*INSTRUCTIONS FOR THE TASK*
Turn the lines below into a Markdown table with two columns, No. and Text, giving each non-blank line its own numbered row. Keep the pictures out of the table.

*EXTRACTED ENTRIES*
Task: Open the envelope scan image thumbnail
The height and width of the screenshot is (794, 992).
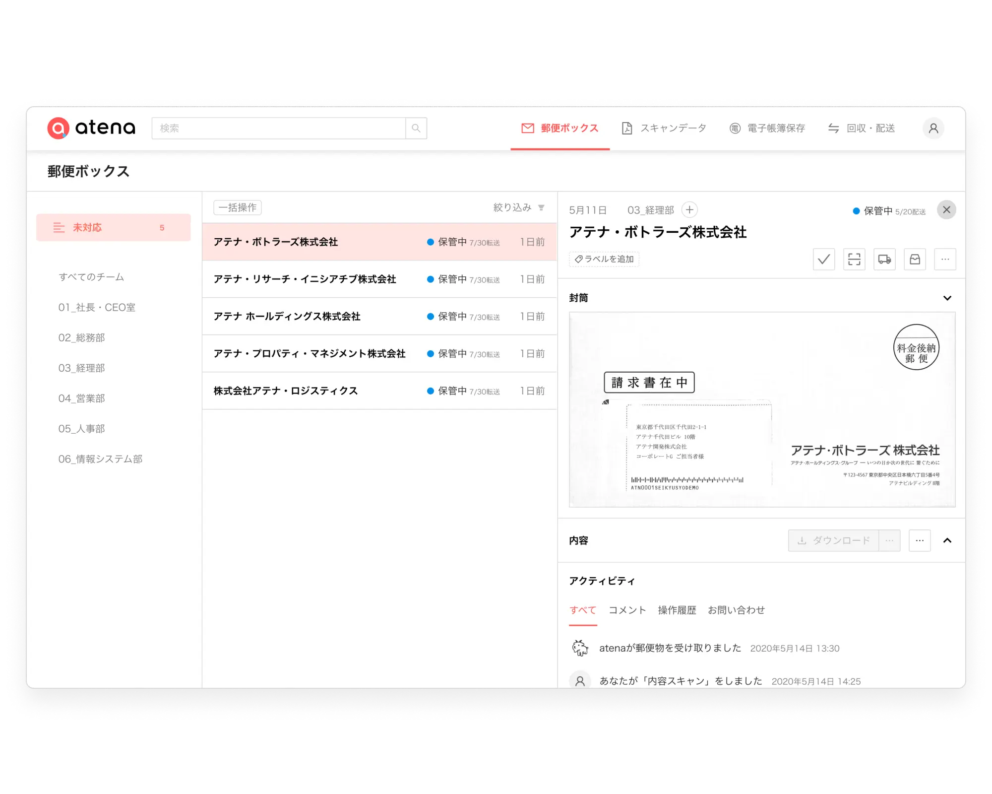Action: point(762,409)
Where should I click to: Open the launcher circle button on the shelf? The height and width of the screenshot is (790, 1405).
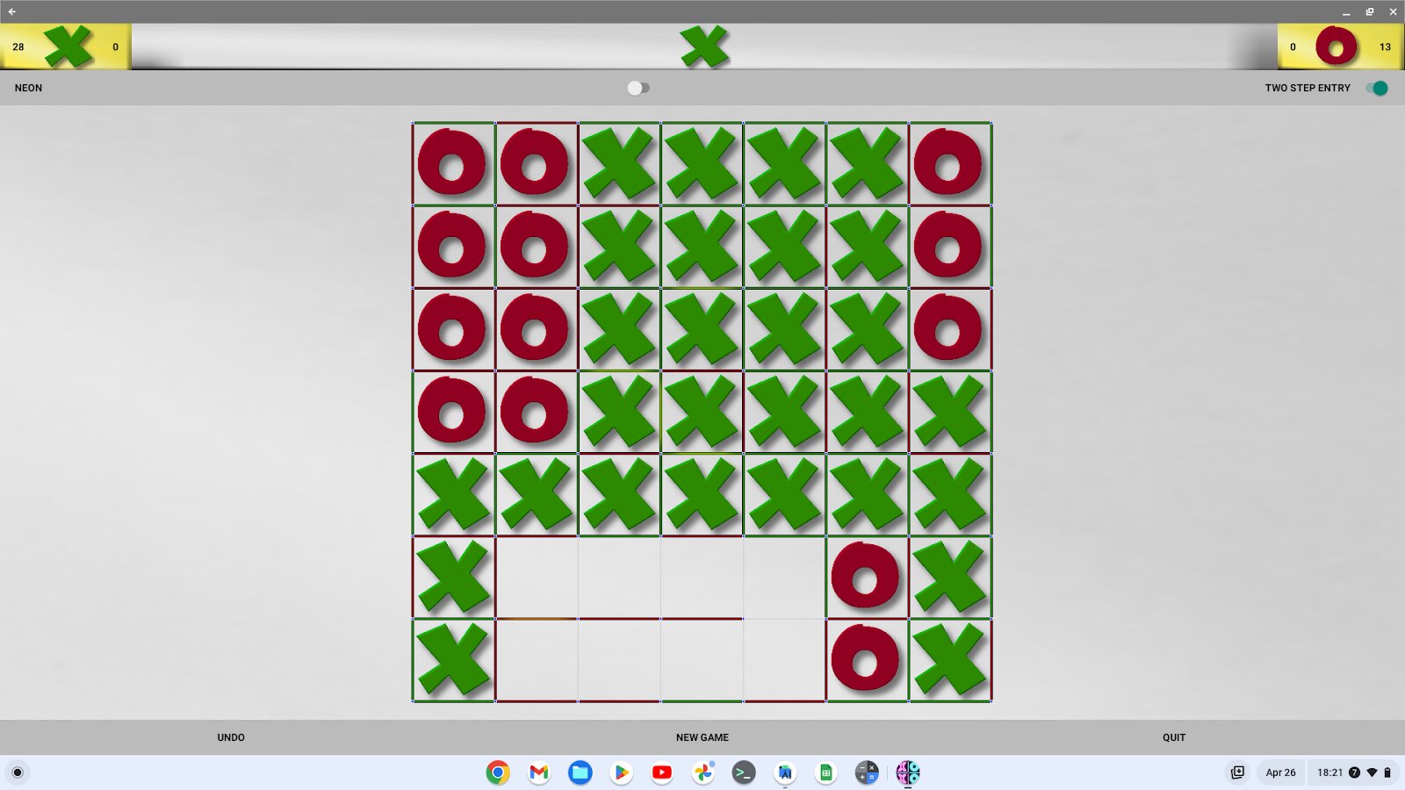[x=18, y=772]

*RESPONSE TO THE EXERCISE*
| No. | Text |
|---|---|
| 1 | Task: Open the envelope scan image thumbnail |
| 2 | The height and width of the screenshot is (794, 992). |
| 3 | Action: point(762,409) |
| 4 | Where should I click to: Open the launcher circle button on the shelf? The height and width of the screenshot is (790, 1405). |
| 5 | [x=18, y=772] |